All’s not well in the Alphabet world — but it could be worse. Google’s (relatively) newly minted parent company announced its 2016 first-quarter earnings on Thursday, and they’re a bit under what investors were expecting. Alphabet raked in revenue of $20.26 billion, or $7.50 per share, during the period from January to March. Wall Street was hoping for an extra cent here and there — $7.97 on $20.37 billion in revenue, according to data compiled by Reuters.
Predictably, the market is responding in kind. Alphabet’s stock is down about 5 percent in extended trading as of publication time.
So, what’s to blame for the miss? To some degree, it’s the falling price of Internet ads, a business that remains Google’s — and by extension Alphabet’s — bread and butter. Aggregate cost-per-click — how much advertisers are willing to pay for ads, essentially — fell about 9 percent from the same time last year, a steeper decline than the 5.8 percent that industry watchers were predicting. And separately, currency ups and downs impacted revenue. In the earnings report, Alphabet CFO Ruth Porat pointed to “ongoing strength of the U.S. dollar” as a major contributor to the year-over-year decline. “Our Q1 results represent a tremendous start to the year, with 17 percent growth year on year and 24 growth on a constant currency basis,” she said.
It’s not all doom and gloom, though. Alphabet’s overall first-quarter earnings were a substantial bump from the $6.47 a share it reported in the same period last year — a climb of about 16 percent. Paid ad clicks during the first quarter were also up a substantial 29 percent year over year, and the company’s Android business — now the “fastest-growing segment” of its revenue, according to Google CEO Sundar Pichai — performed quite well, bringing in $2 billion in Play Store and hardware sales.
Beyond ad and app sales, Pichai pointed to artificial intelligence and cloud computing as growing revenue drivers. “We’ve always been doing cloud … but as we’ve grown — really matured in how we handle our data center investments and how we can do this at scale — we’ve definitely crossed over to the other side to where we can thoughtfully serve … customers,” he said during today’s earnings call. Google previously predicted its cloud revenues will surpass its advertising revenues by 2020. “In the long run, I think we will evolve in computing from a mobile-first to an AI-first world.”
The surprise moneymaker this past quarter was Alphabet’s “Other Bets” category, the division that includes “moonshots” like Nest, Google Fiber, Alphabet’s life sciences and driverless car divisions, and other experiments.
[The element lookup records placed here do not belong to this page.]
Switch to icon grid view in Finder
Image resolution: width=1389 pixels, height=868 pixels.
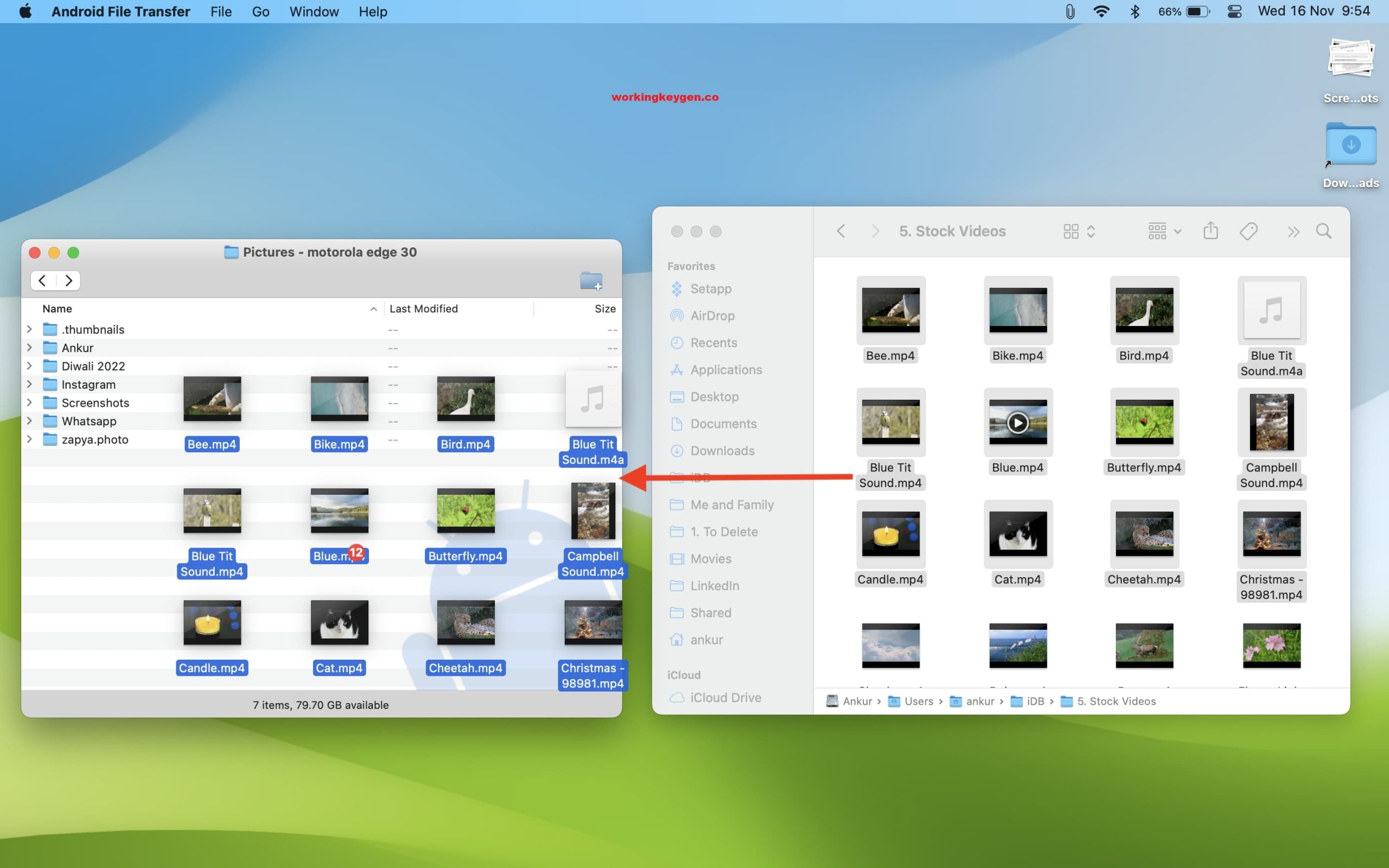[x=1072, y=231]
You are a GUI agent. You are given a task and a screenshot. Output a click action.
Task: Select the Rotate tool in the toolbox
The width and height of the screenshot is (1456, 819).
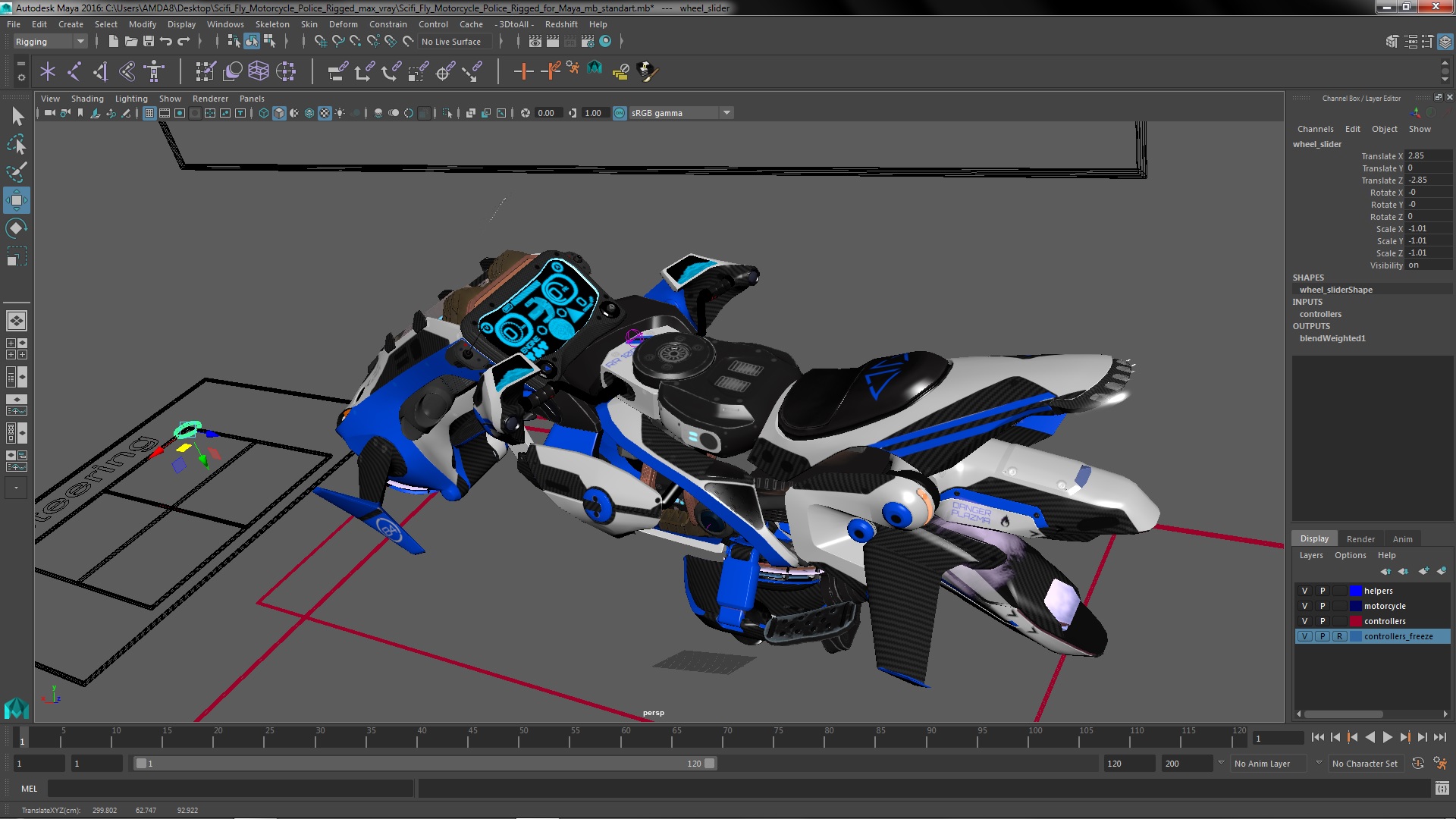point(16,228)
Investors expected revenues of $140.7 million this quarter, but the segment blew past those predictions with $166 million. That’s not to say Other Bets has quite reached profitability — it posted an operating loss of $802 million compared to last quarter’s $633 million on revenues of $80 million — but Alphabet execs confident in the category’s growth potential. Porat said that Google Fiber’s buildout represented a significant portion of the first quarter’s expense, and future cost growth would be mitigated by the “consolidation” of teams pursuing similar objectives. “We’re thoughtfully pursuing big bets and building exciting new technologies, in Google and our Other Bets, that position us well for long-term growth,” she told investors.
Some of that consolidation may take the form of sales. Alphabet is reportedly planning to spin off Boston Dynamics, a high-tech robotics lab it acquired in 2013.
All considered, though, Alphabet performed admirably this year. The company’s stock price has risen more than 43 percent over the past several months, and it briefly leapfrogged Apple in February to become the most valuable company.